Salvini, la star de l'été caniculaire survivra-t-elle à un automne qui s'annonce plus que chaotique?

Il n’est que vice-président du Conseil italien et ministre de l’intérieur du gouvernement Conte pourtant on ne parle que de lui dans la presse nationale et internationale. Un nouveau Trump qui tweete plus vite que son ombre (une moyenne de 24 tweets par jour contre 4 seulement pour le président américain), qui ment sans vergogne (feignant d’ignorer que Bruxelles débourse 2,5 milliards d’euros par an depuis 2014 pour la rénovation des infrastructures italiennes), qui voue une admiration sans faille à Vladimir Poutine, et qui reste très populaire dans les sondages avec 72% d’opinions favorables.
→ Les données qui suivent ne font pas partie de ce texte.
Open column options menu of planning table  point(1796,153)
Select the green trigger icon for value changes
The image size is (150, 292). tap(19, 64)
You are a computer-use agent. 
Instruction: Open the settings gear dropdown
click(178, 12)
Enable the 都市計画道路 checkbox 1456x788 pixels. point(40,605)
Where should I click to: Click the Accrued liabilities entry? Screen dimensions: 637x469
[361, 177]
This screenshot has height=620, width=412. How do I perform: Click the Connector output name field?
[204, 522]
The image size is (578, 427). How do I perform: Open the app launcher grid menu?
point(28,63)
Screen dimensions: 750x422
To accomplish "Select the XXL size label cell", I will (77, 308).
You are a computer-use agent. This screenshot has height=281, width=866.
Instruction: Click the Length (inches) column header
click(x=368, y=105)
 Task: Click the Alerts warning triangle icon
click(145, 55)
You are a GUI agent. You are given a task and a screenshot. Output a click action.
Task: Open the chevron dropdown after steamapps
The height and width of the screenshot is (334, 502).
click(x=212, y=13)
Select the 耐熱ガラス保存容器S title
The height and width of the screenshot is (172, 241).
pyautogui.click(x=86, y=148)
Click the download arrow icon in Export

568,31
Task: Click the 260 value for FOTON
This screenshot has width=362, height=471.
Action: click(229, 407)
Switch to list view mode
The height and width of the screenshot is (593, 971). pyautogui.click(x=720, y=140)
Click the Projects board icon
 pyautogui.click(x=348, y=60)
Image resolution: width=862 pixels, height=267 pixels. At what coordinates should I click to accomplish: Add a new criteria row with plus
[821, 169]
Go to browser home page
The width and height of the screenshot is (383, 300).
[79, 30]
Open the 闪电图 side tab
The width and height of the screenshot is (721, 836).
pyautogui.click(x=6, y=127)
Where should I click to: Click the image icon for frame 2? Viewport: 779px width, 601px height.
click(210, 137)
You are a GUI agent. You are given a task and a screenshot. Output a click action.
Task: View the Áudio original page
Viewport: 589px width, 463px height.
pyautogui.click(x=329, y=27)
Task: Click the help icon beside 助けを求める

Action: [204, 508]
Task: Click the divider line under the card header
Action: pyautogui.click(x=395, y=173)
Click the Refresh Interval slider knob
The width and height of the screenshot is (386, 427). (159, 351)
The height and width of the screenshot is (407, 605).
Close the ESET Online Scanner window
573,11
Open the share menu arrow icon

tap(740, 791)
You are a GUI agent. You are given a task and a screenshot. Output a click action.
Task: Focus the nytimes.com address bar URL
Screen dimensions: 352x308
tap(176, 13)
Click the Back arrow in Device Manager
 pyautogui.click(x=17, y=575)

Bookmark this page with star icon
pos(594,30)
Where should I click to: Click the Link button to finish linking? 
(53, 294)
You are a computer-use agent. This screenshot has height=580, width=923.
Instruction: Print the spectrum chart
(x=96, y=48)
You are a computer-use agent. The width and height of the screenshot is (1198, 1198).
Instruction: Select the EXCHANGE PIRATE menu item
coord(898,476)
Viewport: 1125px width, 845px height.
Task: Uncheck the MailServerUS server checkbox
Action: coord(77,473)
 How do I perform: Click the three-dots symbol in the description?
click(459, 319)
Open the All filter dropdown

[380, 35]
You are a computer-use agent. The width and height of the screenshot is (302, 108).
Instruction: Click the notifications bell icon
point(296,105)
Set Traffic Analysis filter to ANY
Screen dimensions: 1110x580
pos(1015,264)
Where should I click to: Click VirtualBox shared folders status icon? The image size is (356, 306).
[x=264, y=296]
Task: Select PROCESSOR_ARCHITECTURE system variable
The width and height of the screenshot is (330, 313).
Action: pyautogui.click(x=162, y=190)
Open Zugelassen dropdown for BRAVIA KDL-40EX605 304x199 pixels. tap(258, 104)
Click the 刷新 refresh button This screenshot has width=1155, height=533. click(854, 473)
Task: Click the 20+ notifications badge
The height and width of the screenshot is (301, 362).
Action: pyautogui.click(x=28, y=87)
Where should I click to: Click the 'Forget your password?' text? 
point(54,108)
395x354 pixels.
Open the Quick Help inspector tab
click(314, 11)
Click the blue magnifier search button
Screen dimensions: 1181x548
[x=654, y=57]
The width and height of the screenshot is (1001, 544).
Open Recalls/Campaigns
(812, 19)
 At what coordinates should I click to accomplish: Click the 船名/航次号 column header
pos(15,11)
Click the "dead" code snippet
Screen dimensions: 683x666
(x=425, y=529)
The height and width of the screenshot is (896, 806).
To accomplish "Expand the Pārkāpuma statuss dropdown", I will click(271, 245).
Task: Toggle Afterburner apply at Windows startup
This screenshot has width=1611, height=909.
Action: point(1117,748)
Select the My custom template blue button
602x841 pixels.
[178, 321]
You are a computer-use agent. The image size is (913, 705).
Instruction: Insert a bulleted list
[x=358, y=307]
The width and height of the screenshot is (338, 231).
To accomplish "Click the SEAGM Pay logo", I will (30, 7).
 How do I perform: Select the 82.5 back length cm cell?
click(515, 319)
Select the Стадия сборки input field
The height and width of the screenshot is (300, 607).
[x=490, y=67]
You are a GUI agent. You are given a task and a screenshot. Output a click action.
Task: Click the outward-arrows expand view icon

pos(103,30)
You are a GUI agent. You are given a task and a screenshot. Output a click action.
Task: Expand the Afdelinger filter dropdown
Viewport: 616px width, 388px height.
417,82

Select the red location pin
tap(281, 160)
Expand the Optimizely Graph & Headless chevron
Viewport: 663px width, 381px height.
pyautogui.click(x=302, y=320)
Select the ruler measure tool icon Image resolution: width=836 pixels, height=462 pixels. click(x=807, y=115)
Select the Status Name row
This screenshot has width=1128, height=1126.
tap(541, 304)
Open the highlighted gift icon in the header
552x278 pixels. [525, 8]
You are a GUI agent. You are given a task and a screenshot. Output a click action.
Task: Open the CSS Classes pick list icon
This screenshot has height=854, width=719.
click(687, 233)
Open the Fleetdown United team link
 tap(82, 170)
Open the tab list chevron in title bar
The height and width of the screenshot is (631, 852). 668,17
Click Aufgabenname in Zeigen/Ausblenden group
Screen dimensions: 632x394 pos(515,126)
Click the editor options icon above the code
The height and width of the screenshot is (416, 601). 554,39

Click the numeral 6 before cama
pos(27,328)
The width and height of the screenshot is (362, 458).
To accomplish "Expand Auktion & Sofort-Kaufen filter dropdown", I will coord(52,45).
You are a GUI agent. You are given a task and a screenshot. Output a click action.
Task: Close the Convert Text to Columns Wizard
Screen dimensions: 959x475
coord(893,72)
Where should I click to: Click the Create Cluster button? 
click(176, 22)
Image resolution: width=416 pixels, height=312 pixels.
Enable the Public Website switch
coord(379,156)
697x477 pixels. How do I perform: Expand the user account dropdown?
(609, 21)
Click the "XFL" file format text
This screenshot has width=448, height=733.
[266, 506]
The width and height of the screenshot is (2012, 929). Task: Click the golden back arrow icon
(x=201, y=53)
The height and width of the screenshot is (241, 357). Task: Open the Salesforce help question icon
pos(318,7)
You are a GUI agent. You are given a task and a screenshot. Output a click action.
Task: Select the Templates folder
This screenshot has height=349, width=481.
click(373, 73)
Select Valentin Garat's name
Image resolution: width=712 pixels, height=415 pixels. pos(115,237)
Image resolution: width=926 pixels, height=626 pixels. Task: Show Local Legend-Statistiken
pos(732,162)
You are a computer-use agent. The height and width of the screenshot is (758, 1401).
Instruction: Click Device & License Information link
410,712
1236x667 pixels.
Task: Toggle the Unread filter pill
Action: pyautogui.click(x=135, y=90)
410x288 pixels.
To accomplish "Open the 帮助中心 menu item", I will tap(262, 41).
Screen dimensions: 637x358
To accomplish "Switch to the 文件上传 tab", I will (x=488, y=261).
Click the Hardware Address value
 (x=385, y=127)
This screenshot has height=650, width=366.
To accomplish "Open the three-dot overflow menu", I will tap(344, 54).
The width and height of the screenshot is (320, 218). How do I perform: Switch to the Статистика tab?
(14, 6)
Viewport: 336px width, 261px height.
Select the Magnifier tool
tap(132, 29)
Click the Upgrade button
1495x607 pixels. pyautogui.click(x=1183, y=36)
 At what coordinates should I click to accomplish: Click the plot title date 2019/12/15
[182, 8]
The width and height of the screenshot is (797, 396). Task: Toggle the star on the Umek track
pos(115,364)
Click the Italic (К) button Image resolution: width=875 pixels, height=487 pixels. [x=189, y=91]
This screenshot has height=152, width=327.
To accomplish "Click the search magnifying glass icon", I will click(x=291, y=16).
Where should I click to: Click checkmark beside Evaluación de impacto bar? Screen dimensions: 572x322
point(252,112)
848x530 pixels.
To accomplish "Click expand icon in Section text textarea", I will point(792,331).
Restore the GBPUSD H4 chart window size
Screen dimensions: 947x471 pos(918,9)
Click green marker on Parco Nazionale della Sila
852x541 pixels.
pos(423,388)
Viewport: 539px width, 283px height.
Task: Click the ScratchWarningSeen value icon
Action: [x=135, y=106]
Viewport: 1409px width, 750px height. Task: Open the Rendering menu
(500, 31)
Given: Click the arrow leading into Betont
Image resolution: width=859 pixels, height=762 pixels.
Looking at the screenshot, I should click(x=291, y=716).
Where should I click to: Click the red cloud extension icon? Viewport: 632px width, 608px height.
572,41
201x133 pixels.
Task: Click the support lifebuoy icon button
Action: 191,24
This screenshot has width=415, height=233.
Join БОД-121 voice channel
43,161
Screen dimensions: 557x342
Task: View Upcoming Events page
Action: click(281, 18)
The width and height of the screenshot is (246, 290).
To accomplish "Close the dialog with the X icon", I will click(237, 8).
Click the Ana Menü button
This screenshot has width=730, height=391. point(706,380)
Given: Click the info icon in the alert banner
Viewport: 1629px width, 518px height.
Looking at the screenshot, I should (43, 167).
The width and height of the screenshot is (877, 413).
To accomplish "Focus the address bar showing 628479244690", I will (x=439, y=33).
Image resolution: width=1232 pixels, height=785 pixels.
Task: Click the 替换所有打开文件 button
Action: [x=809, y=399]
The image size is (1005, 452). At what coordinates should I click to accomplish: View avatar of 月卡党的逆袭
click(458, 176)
Son ambition ? Il veut ficher tous les roms présents en Italie, bouter 600 000 migrants hors de la Péninsule qui sont, selon lui, « de faux réfugiés désœuvrés et qui coûtent à l’Italie 5 milliards d’euros ». Un populiste, un clown qui fait plus peur que rire.

Manifestazione Lega Nord a Torino contro l'immigrazione clandestina.
Matteo Salvini en meeting / Fabio Visconti / Wikimedia Commons

Il faut avouer que l’homme est brillant. Il a commencé par éclipser son allié Forza Italia, le parti de Berlusconi (14% des votes aux élections législatives du 4 mars et 17% pour la Ligue). Plus encore, il occulte, petit à petit, son autre grand allié, le Mouvement 5 étoiles (le M5S ou 5 Stelle), qui est pourtant arrivé en tête des dernières élections avec 32% des votes. Il est vrai que le M5S déçoit ses électeurs, souffrant sans doute d’un manque d’expérience et de son ambition d’une refondation complète mais encore peu lisible de la démocratie italienne. La comparaison porte aussi sur le talent des leaders respectifs de ces deux partis : Di Maio, président du M5S, paraît avoir une personnalité moins charismatique que l’omniprésent Salvini. Nul ne peut en effet douter de sa verve et de son talent de tribun de haut vol. Très rarement vu assis derrière son bureau dans son ministère, il préfère parcourir le pays pour aller à la rencontre des Italiens et se complaire dans les bains de foule. Milanais d’origine, issu de la bourgeoisie lombarde et fils de dirigeant d’entreprise, Matteo Salvini adopte un style débraillé, un look de tifoso de San Siro (supporter de l’AC Milan). En synthèse, un homme qui sonne faux dont la diction et le niveau de langue trahissent une éducation bourgeoise qu’il s’attache à cacher. Journaliste de formation, il a fait ses premiers pas en politique au sein des « Jeunesses Padanes », organisation illégale imaginée par Umberto Bossi (père fondateur de la Ligue du Nord). Il s’y révélera être un militant zélé qui soutient l’indépendance de la Padanie (concept géographique utilisé par la Ligue du Nord dans les années 1990 pour désigner la plaine du Pô soit l’Italie continentale et septentrionale) selon lui pillée par la « Roma ladrona » (Rome la voleuse ou l’Italie du Sud perçue comme corrompue et assistée). Ce passé de séparatiste est cocasse quand on sait le soutien dont il bénéficie aujourd’hui de la part de l’électorat du Mezzogiorno... Ce virage de l’autonomie au souverainisme est spectaculaire et l’avoir fait oublier à l’opinion est un véritable coup de maître. Il est vrai que le leader de la Ligue a été parmi les premiers à saisir l’opportunité politique du mal-être d’une Italie qui se sent laissée pour compte, noyée sous les flots de migrants au sein d’une Europe peu solidaire.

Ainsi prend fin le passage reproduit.